SV: What people weren’t used to was the public health system really being at the front of the care of this disease, right? What they’re going to see is that it’s back to how they usually get care. They’re going to go to the hospital. They’re going to go to their doctor’s office to get that test, to get their vaccination, to get their treatment. Luckily, both with the federal government and the state government, we are investing in continuing many of those services, especially as long as those supplies continue to exist, but it’ll be important for individuals to know to get their care for COVID, just like they get their care for everything else.

HNI: What do you see as challenges as we transition from the emergencies?

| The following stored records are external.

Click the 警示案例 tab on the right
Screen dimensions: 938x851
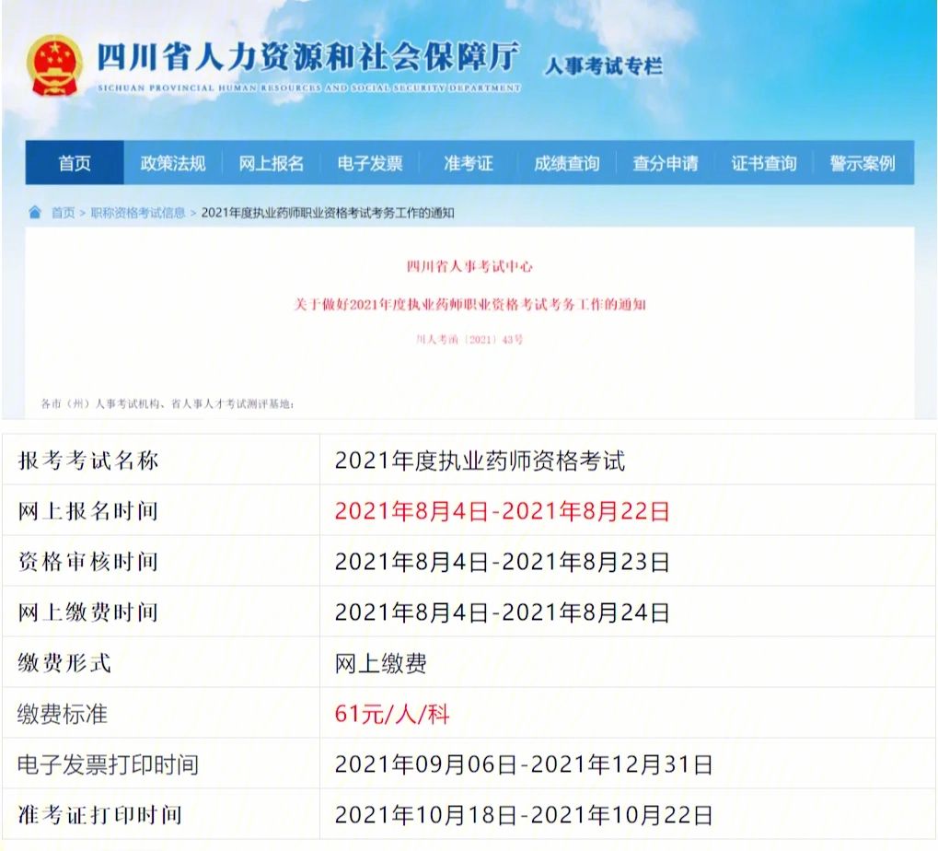(862, 163)
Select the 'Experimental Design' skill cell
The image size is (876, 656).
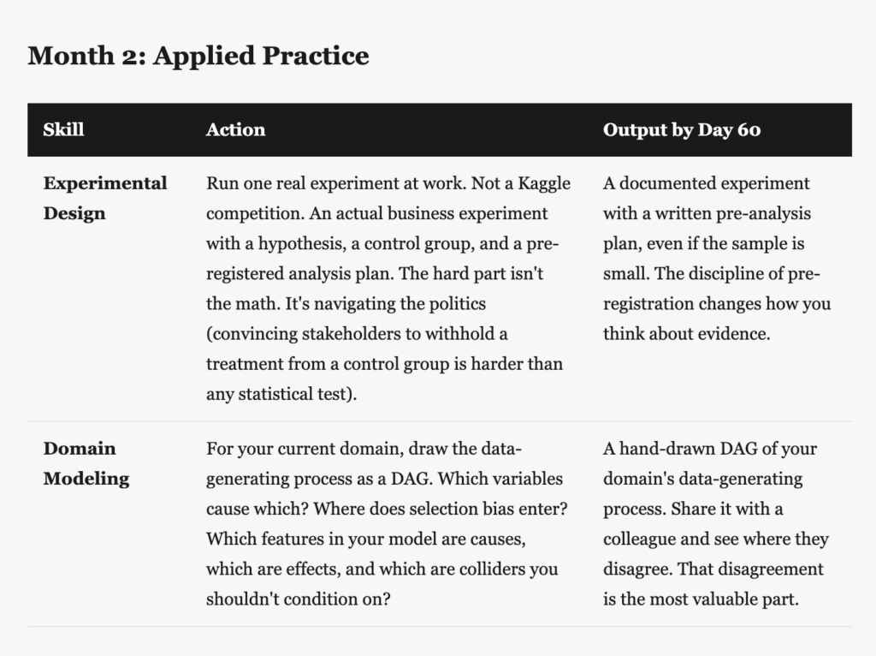point(105,198)
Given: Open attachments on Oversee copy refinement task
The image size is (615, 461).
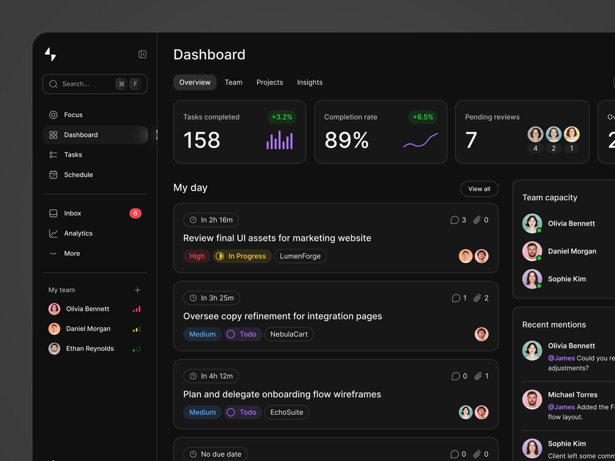Looking at the screenshot, I should (480, 298).
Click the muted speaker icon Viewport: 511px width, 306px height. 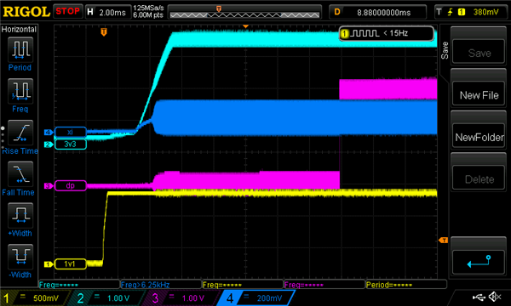(496, 297)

SV: One of the things that we all learn in emergency preparedness and disaster preparedness is that, as tough as the event is, what is often the most challenging and the longest part is the recovery period … We really, during COVID, concentrated around health equity. We knew that certain groups were going to face different burdens of disease from COVID. But that’s also true for heart disease, it’s true for HIV, and (we need) a real understanding and that commitment to making sure that we’re providing those services to those in most need and really bridging those inequities … It’s about a unified vision. We can’t think about public health and then think about our healthcare system. It has to be one system, one system that thinks about prevention first and concentrates on that while also figuring out the incredible technologies.

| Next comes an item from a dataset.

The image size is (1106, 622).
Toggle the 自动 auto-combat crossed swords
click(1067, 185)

HNI: What is Cook County doing to make sure that residents have a smooth transition?

LH: The first thing we’re doing is educating folks. We’re educating them to say, yes, the emergency phase is over, but there remains a certain level of threat. We’ve got great muscle memory from the last three years. You should continue to do things like wash your hands and stay home … and stay aware or mindful of where you are in terms of your vaccination status …

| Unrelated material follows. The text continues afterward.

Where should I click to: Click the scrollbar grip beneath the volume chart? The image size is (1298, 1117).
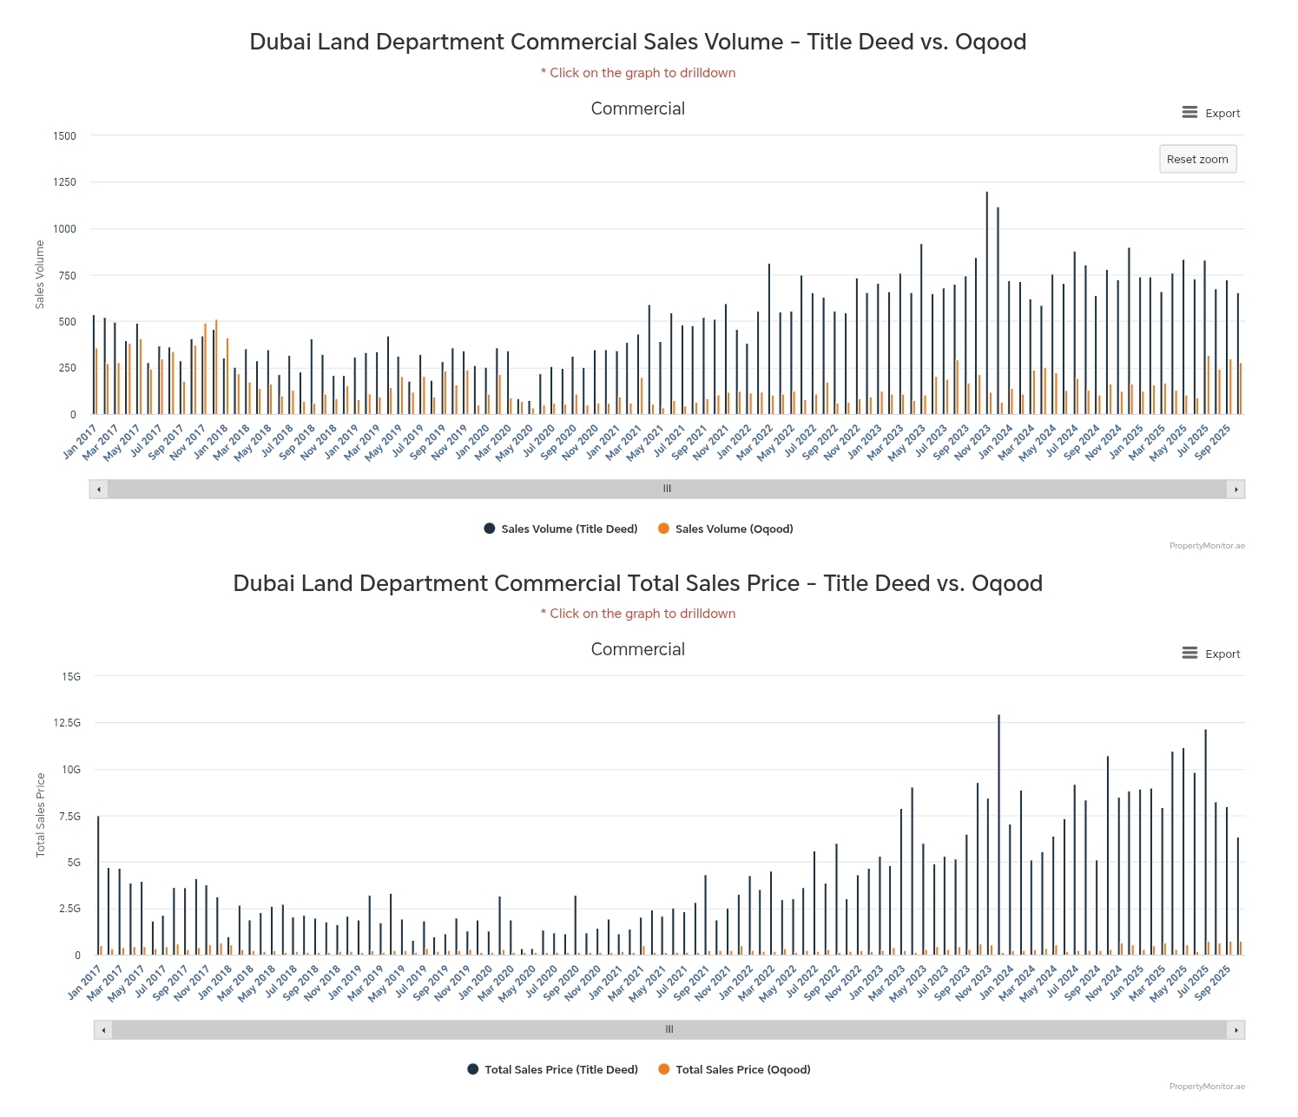pyautogui.click(x=667, y=489)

The second thing we’re doing is making sure folks know that we’re still going to be standing in the gap for them in terms of giving them guidance as things change, still monitoring the situation … We’re going to still be doing vaccinations at home, vaccinations at some of these pop-up locations. We’re still going to be arranging transportation for folks who might need it … Lastly, making sure folks know that, if they’re on Medicaid, they need to make sure they’re (redetermined), so they don’t fall out of the cracks, because we know that the Medicaid rolls are going to contract a little bit as folks get back working.

HNI: What are some of the key takeaways?

LH: We got to have a plan that is evergreen. We have learned from our after-action reports the things we did well, the things we didn’t do so well. So let’s polish up the plan and make sure we’re retooling the plan … The ‘getting stuff’ is where we really fell down and competed with other states and other counties, so paying some attention and directing some resources to how we can create more of an easy button for procuring things … And then the third thing is to do stuff. What we’ve learned is that, from a policy standpoint, we have to spend a little bit more time in the coordinated response … Mobilizing volunteers, we had a lot of challenges doing that.

SV: We’re stronger together, right? And part of that means, yes, maybe we don’t want to think about public health every single second again. Let’s have people enjoy all the things that make them happy – enjoy their families – but we should think about health as one of those priority things that we need to invest in every single day both for ourselves, our families, our community, and from a policy perspective. Keeping that foundation strong, working on inequities, building the things that we need — like data, workforce — and really concentrating on those connected pieces, so that we can get information, react to it and have that information that extends not on one disease but connects those diseases together.